Özel Raportör Callamard, İsviçre’nin Cenevre kentinde Kaşıkçı cinayetine ilişkin özel ve ses getirecek değerlendirmelerde bulundu.

“HİÇ YOKTAN İYİDİR”

İstanbul Cumhuriyet Başsavcılığınca, Kaşıkçı’nın katledilmesiyle ilgili haklarında yakalama kararı bulunan firari 20 sanık hakkında 3 Temmuz’da gıyabi yargılama başladığını anımsatan Callamard, “Bakın, sanıklar gıyaben yargılanıyor. Suudi Arabistan’ın sanıkların Türkiye’ye gitmesine izin vermeyeceğini biliyorduk ama yine de (bu yargılamanın) önemli olduğunu düşünüyorum. Sanıkların devlet tarafından atanan avukatlar tarafından temsil edildiğinin altını çizmek istiyorum. Hiç yoktan iyidir.” dedi.

“ADİL BİR DAVA”

Türkiye ve Suudi Arabistan’daki yargılamayı kıyaslayan Callamard, şöyle devam etti:

“(Türkiye’deki dava) daha önce de belirttiğim gibi Suudi Arabistan’da görülen daha adil bir dava. Başlangıç olarak, bu bir kamu davası ve medyanın buna erişimi var. Benim gibi insanlar bunu gözlemleyebiliyor, uluslararası sivil toplum kuruluşları da bunu izleyebiliyor.  Davaya ilişkin iddianame kamuoyuna açıklandı. O zaman hadi, bir şans verelim ve süreçten neler öğrenebileceğimize bakalım.”

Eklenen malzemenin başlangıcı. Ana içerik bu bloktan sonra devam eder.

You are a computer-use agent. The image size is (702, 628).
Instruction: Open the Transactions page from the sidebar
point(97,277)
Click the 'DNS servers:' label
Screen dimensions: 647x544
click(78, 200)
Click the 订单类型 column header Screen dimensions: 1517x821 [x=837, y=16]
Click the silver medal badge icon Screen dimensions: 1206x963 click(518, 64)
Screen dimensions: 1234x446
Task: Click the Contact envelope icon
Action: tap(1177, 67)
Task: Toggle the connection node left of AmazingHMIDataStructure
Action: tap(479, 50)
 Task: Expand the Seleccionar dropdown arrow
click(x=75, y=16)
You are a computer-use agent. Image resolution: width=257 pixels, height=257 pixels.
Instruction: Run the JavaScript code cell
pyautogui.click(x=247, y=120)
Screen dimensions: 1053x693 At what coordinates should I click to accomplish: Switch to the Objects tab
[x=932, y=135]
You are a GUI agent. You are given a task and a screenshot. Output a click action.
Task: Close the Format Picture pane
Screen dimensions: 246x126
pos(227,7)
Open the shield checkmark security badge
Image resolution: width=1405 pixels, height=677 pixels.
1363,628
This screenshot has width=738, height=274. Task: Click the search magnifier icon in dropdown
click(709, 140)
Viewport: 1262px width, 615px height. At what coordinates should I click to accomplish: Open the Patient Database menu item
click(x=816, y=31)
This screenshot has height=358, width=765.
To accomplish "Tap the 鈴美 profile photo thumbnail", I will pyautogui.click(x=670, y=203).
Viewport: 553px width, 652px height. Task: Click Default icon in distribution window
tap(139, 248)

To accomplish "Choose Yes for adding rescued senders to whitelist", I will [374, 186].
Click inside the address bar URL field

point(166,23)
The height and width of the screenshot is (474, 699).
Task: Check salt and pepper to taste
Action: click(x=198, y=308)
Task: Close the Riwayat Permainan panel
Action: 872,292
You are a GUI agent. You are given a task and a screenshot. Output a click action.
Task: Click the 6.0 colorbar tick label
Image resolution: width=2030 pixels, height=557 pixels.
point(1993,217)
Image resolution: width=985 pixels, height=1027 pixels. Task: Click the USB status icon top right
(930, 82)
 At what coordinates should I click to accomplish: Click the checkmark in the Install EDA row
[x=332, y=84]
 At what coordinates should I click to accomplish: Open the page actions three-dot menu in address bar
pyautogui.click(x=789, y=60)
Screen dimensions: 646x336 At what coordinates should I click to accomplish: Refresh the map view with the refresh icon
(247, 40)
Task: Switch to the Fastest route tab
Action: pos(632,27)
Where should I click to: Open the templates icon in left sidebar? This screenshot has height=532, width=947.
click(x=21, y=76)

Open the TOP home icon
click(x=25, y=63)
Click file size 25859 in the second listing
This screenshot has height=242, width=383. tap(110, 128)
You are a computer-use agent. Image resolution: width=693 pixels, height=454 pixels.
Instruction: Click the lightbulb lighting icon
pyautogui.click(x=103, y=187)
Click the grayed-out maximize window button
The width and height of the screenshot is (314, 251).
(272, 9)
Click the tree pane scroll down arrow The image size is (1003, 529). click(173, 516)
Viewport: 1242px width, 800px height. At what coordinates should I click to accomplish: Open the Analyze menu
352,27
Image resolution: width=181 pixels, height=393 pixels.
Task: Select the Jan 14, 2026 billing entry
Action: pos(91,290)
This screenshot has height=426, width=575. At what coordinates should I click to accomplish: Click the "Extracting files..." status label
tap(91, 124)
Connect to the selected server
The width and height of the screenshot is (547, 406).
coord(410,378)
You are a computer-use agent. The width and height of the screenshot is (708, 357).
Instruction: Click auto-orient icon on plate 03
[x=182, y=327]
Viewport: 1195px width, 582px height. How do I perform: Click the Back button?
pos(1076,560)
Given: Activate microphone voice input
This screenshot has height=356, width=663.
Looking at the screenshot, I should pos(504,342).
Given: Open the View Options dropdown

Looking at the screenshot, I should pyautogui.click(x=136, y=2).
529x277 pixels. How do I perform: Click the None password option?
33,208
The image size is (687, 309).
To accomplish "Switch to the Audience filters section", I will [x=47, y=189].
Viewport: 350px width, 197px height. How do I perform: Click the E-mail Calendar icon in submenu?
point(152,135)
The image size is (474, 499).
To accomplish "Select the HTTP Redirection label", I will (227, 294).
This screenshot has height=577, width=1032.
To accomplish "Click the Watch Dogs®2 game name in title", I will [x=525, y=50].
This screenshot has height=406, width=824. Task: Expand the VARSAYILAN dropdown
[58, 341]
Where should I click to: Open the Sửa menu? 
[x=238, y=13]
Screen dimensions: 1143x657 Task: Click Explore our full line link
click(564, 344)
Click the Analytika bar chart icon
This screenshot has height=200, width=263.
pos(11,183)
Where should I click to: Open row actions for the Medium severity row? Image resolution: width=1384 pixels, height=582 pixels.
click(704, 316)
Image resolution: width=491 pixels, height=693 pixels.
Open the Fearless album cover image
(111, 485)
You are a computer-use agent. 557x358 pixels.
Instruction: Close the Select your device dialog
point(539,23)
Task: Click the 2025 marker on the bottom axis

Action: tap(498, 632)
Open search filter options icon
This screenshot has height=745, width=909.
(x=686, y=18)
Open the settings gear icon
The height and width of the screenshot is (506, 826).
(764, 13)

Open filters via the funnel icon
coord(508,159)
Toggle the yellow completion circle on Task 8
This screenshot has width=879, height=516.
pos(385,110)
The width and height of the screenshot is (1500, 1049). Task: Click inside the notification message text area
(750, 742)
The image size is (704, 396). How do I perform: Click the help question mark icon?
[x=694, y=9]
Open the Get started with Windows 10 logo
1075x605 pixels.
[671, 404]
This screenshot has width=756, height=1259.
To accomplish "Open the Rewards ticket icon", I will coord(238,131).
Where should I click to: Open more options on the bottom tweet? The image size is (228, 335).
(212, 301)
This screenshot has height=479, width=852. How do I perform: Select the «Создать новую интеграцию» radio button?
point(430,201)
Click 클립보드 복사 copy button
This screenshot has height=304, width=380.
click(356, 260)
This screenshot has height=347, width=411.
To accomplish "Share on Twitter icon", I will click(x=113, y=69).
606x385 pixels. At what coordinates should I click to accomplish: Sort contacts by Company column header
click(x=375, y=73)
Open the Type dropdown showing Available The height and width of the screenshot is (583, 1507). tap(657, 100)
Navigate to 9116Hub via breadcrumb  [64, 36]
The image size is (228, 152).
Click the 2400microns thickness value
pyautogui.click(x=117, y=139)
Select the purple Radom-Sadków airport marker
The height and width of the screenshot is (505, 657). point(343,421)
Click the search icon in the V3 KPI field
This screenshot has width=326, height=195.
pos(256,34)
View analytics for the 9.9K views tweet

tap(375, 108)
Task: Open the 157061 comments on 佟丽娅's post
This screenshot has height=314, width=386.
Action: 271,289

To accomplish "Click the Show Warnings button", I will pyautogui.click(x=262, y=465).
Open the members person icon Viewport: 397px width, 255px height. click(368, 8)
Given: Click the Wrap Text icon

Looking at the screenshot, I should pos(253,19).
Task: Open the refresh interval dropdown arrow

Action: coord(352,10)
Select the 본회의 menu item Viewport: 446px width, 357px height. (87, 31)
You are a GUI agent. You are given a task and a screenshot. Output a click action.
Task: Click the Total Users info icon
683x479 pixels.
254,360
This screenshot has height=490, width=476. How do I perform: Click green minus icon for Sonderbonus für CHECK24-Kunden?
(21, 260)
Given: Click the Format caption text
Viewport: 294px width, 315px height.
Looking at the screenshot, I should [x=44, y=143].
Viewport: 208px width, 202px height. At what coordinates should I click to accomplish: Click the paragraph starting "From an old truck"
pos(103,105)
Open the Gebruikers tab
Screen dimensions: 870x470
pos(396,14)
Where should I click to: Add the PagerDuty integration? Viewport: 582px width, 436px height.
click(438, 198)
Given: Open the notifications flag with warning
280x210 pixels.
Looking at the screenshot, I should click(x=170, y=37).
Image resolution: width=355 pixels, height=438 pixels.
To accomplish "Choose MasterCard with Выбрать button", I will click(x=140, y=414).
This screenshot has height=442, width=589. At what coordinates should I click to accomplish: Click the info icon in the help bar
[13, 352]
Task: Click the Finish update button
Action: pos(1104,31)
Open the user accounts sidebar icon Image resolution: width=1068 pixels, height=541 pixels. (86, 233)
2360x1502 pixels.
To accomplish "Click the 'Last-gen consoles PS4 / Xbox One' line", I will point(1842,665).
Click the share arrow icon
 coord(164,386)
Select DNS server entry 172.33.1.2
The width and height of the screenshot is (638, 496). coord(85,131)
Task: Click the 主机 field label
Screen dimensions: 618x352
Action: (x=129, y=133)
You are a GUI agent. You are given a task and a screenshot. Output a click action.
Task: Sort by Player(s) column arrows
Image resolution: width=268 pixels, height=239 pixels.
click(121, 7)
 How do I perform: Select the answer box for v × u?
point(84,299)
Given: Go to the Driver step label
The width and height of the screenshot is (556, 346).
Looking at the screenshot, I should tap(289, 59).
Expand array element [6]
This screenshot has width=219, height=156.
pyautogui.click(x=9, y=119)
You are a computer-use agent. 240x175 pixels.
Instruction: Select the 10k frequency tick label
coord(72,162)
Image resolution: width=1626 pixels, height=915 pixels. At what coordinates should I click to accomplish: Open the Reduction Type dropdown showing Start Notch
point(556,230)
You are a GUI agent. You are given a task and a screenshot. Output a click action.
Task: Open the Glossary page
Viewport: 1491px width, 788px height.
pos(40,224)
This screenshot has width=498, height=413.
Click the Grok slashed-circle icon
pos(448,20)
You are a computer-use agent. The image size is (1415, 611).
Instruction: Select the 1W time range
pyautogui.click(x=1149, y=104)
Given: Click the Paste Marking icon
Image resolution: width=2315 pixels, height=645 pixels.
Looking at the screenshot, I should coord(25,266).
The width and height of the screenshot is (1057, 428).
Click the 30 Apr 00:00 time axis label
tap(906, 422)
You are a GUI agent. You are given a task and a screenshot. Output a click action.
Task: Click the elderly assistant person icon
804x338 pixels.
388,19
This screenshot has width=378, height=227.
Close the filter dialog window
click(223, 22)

“TÜRKİYE ÇOK CİDDİ SORUŞTURDU”

Callamard, cinayetin Türkiye’de gerçekleşmesinden dolayı Türkiye’nin cinayeti soruşturma zorunluluğu olduğuna işaret ederek, “Raporumda da belirttiğim gibi (Türkiye) Kaşıkçı’nın öldürülmesini bence çok ciddi şekilde soruşturdu. Soruşturmayı doğru bir şekilde yapmadıklarına dair hiçbir kanıtım yok.” diye konuştu.

“POLİTİK BİR MALİYETİ OLMALI”

Callamard, şunları kaydetti:

“Bu uzun bir maraton ve bu maratonun her adımında savaşmaya hazır olmalıyız. Muhammed Bin Selman’ın yarın yargıçlarla yüzleşebileceğini düşünmenin saflık olduğunu ve çok zekice olmadığını düşünüyorum. Bu (yakın bir gelecekte) olmayacak. Zaman alacak ve bu bilinçle savaşmalıyız. Hükümetlere, Kaşıkçı cinayetinin emrini veren birisinin elinde kan olduğunu hatırlatmak zorundayız. Kaşıkçı’nın öldürülmesinin politik bir maliyeti olmasını sağlamalıyız. Cinayetin yasal (hukuksal) bir maliyeti olmayacaksa, bunun politik bir maliyeti olduğundan emin olmamız gerekir. İşte sivil toplumun rol oynadığı yer tam da burası. İşte medya ve bazı iyi niyetli hükümetler burada rol oynayabilir.”

“MBS BAŞ ŞÜPHELİ”

Muhammed Bin Selman’ın, Kaşıkçı cinayetindeki rolüne ilişkin tartışmalara da açıklık getiren Callamard, “Bence, cinayet emrini kimin verdiği (azmettirdiği) veya teşvik ettiğini belirlemek açısından ‘baş şüpheli’ konumunda. Kesinlikle (cinayet) fotoğrafının içinde.” dedi.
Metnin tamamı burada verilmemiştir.